I think the one honestly that made me laugh actually was the Tide Jason Alexander [laughs] commercial, and that was just because of all of the different scenarios with the different facial expressions. It was a little bit of nostalgia there going back to the Seinfeld days, and that was obviously a show that you and I grew up watching. You can't ever forget George Costanza, and so that commercial had me chuckling a little bit there. But yet generally speaking, I find the commercials, it feels like it's just not doing what it used to do and relying on celebrity certainly doesn't cut it for me. You got to be something more.
Hill: I think what was particularly effective about the Tide commercial was, it wasn't just, "Let's get Jason Alexander and we'll make some Seinfeld references and it'll be funny," it was about, "Hey, you're more of a slob than you think you are. Wash your clothes." [laughs]

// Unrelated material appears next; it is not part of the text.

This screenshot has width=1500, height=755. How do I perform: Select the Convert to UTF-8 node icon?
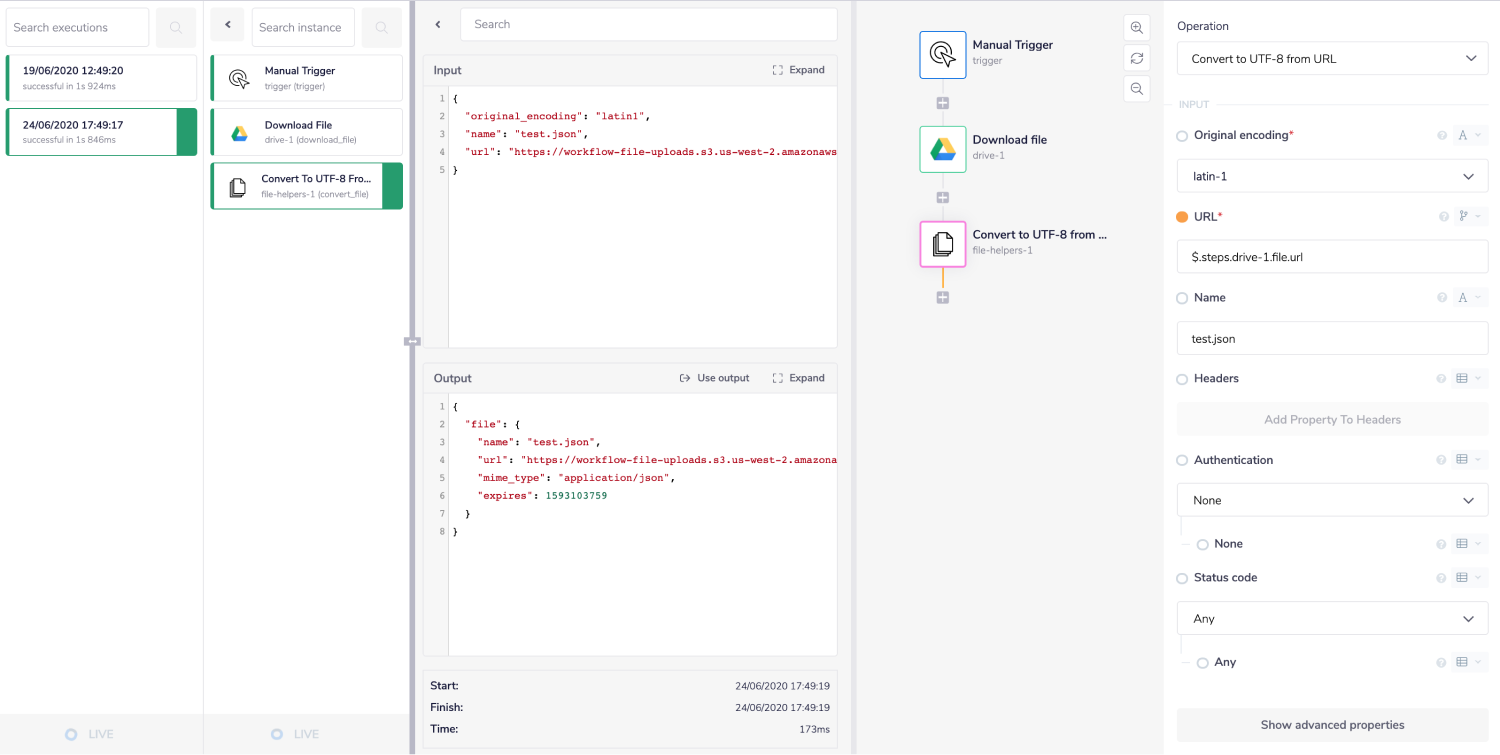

Moser: Yeah, to your point about the Paramount one, no, I probably won't be subscribing to Paramount+, but I did like how the ad really focused on showing that wide swath of content that they had. Everything from Beavis and Butt-Head to professional golf, and Star Trek, and everything in between. They're just showing you in a very simple fashion, the stuff that they have and if you're interested in it, that's cool. It made a lot of sense to me, at least the approach. The one that stood out to me also, and I don't know if you saw this because it was, I think up for just a split couple of seconds maybe, was the Reddit commercial.
Moser: Did you see that?
Moser: Basically, all I really saw was, if you're seeing this, it means our bet paid off and that was all I could actually read before it went off the TV. I wasn't really sure. I didn't really look up to see beyond that what they were trying to say because I could ascertain it. But it was just interesting to me that they felt compelled to actually get that up there on the TV.

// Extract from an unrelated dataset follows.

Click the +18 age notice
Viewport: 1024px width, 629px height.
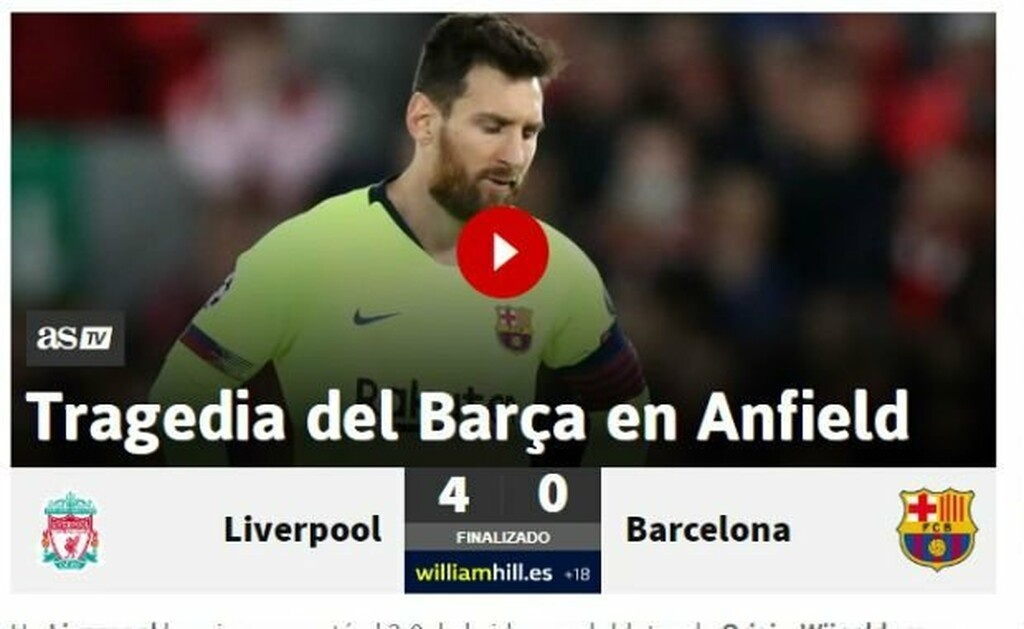click(x=577, y=574)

Hill: One more trip down memory lane before we wrap up, someone tweeted last night because this was Tom Brady's 10th Super Bowl, and someone tracked down some of the advertisers from his first Super Bowl, which was in 2002. Here are some of the companies that advertised. AOL, Blockbuster Video, RadioShack, Circuit City, CompUSA, Hot Jobs.
Moser: Holy cow.
Hill: And Gateway Computers.
Hill: AOL is still around in some form, I think the rest of them, someone's trying to revive RadioShack as an online only store. But that was a nice reminder that not everything lasts.

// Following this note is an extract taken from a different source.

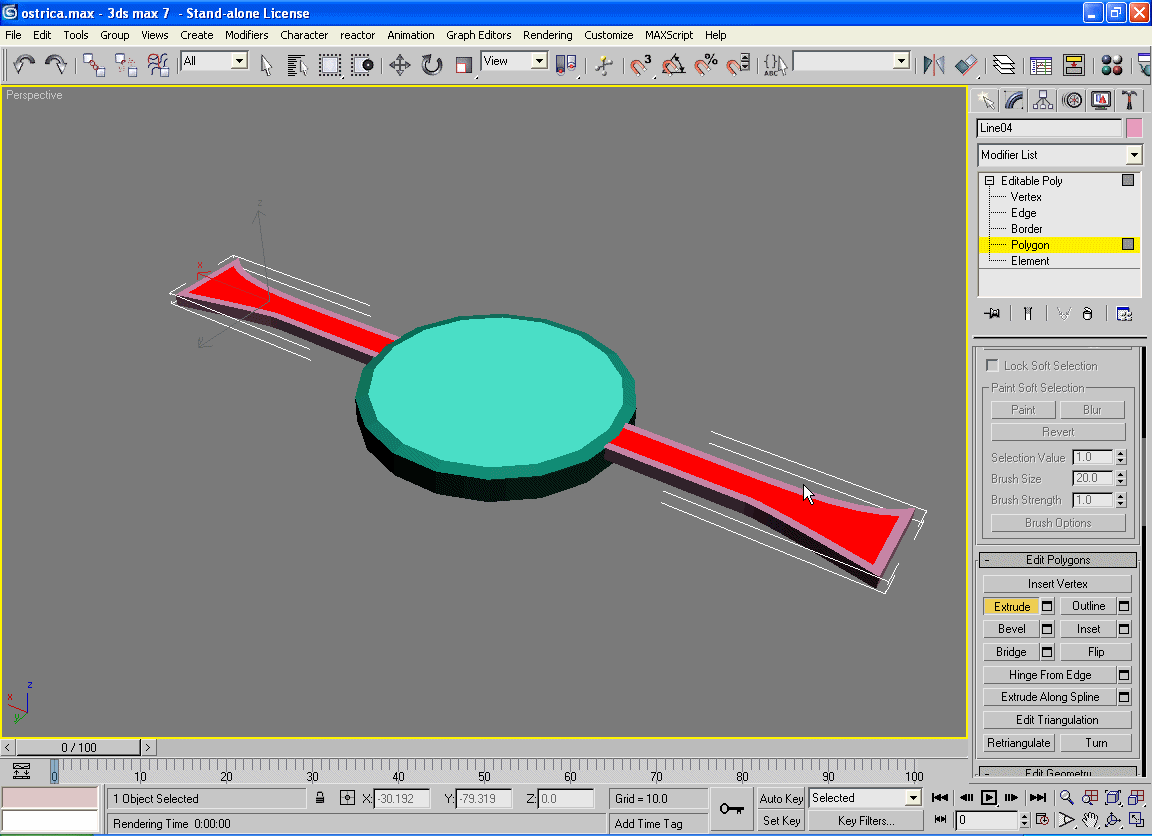This screenshot has width=1152, height=836.
Task: Select the Vertex sub-object level
Action: [x=1025, y=197]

Moser: It's an investing lesson.
Hill: Except apparently Tom Brady.
Moser: Yeah, exactly. [laughs]
Hill: Jason Moser, great talking to you. Thanks for being here.
Moser: Thank you.
Hill: As always, people on the program may have interest in the stocks that they talk about and The Motley Fool may have formal recommendations for or against, so don't buy or sell stocks based solely on what you hear. That's going to do it for this edition of MarketFoolery. The show was mixed by Dan Boyd, I'm Chris Hill. Thanks for listening and see you tomorrow.